[PROVIDED RECORDS]
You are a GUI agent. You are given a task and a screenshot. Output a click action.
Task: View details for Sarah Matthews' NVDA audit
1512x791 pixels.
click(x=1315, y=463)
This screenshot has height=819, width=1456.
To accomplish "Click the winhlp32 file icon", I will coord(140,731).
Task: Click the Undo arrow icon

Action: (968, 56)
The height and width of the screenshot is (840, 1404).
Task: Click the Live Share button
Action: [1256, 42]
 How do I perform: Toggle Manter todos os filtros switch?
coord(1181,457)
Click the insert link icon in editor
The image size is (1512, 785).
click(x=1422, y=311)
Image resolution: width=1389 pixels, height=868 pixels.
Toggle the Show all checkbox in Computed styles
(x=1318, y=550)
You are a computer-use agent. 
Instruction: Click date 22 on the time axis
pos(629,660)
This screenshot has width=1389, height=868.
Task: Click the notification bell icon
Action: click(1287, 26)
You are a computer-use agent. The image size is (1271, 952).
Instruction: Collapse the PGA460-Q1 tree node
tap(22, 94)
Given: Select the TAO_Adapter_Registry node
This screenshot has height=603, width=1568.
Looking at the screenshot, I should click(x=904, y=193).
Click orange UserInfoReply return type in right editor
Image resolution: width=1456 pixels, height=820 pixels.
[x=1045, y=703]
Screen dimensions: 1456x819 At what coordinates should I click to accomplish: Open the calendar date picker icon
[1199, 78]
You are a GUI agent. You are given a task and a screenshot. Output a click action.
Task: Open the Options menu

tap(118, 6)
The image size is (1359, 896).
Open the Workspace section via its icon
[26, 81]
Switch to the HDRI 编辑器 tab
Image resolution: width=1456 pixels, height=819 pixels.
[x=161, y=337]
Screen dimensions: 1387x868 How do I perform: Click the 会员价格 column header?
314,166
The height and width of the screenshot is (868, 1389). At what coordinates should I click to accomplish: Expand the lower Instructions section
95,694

[AIM OF THE EXERCISE] Write out, word for word, the line containing "Open the Workspace section via its icon" and all the lines after it in the entries above, and nothing more.

[TASK OUTPUT]
Open the Workspace section via its icon
[26, 81]
Switch to the HDRI 编辑器 tab
Image resolution: width=1456 pixels, height=819 pixels.
[x=161, y=337]
Screen dimensions: 1387x868 How do I perform: Click the 会员价格 column header?
314,166
The height and width of the screenshot is (868, 1389). At what coordinates should I click to accomplish: Expand the lower Instructions section
95,694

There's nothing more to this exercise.